ABSTRACT
Meiotic sex chromosome inactivation (MSCI) is a critical feature of meiotic prophase I progression in males. While the ATR kinase and its activator TOPBP1 are key drivers of MSCI within the specialized sex body (SB) domain of the nucleus, how they promote silencing remains unclear given their multifaceted meiotic functions that also include DNA repair, chromosome synapsis and SB formation. Here we report a novel mutant mouse harboring mutations in the TOPBP1-BRCT5 domain. Topbp1B5/B5 males are infertile, with impaired MSCI despite displaying grossly normal events of early prophase I, including synapsis and SB formation. Specific ATR-dependent events are disrupted including phosphorylation and localization of the RNA:DNA helicase Senataxin. Topbp1B5/B5 spermatocytes initiate, but cannot maintain ongoing, MSCI. These findings reveal a non-canonical role for the ATR-TOPBP1 signaling axis in MSCI dynamics at advanced stages in pachynema and establish the first mouse mutant that separates ATR signaling and MSCI from SB formation.

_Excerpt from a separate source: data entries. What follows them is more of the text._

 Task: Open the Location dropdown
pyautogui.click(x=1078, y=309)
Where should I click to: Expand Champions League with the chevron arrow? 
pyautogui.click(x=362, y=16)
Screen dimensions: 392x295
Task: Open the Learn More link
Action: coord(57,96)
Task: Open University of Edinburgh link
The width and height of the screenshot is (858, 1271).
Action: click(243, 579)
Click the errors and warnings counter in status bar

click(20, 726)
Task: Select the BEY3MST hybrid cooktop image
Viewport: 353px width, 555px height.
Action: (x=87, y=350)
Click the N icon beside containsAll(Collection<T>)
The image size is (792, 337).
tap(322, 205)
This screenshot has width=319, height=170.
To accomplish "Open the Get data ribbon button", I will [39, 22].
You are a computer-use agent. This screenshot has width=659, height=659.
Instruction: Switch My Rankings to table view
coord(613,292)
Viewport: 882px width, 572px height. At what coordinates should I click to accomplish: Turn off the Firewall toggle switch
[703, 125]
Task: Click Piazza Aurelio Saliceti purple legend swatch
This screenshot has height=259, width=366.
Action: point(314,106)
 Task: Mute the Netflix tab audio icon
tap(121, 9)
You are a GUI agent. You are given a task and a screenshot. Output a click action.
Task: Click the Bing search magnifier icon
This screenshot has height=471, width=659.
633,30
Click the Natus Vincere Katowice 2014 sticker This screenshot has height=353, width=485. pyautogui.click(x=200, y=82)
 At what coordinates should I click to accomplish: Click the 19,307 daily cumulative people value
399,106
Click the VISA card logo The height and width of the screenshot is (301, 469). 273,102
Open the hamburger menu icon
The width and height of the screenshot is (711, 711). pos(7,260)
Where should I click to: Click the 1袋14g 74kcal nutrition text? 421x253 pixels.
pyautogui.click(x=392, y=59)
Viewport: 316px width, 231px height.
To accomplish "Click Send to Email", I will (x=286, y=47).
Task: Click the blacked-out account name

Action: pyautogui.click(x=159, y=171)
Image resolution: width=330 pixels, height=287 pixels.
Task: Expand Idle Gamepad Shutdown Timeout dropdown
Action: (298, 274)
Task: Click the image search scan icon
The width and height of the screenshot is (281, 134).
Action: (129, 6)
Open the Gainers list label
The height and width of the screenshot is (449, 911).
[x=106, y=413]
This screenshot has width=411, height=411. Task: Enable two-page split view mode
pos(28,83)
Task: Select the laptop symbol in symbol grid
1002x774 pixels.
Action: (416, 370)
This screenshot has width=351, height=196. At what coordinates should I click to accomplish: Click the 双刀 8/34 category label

Competing Interest Statement
The authors have declared no competing interest.
Footnotes
- Inclusion of original references about sex body (line 86). - Improvement of scale bar displayed in Figure 1I and 1J. - Inclusion of a comment (results section) about the subtle increase in X-linked genes expression during spermatogonia stage in Topbp1B5/B5 (lines 317-322). - Discussion points raised by peer-reviewers: 1.The possibility of a subtle disruption in XY silencing initiation in Topbp1B5/B5, which is now better emphasized in the discussion (lines 391-394). 2.A discussion point included in lines 392-400 about not all X and Y genes increasing their expression in pachytene if MSCI is ablated with examples of other MSCI-defective mutants. 3.Inclusion of a discussion point about the differences in the abundancies of MLH1 and MLH3 (lines 491-497) 4.Expanded the discussion about SETX function in lines 470-474. 5.Added a discussion point raised by the reviewer (lines 513-522) about the possibility of the expression of XY-linked genes represent a regulated response to meiotic defects to stop meiosis progression, leading to the cell death observed in Topbp1B5/B5, which makes the Topbp1B5/B5 an unique model for these studies as most of the previous meiosis mutants are unable to reach the stage at which MSCI is properly established. - Statistical analysis of meiotic spreads data (after consulting with a Statistician from Cornell Statistics Unit), and sc-RNA-sequencing data (Figures 6 and 7).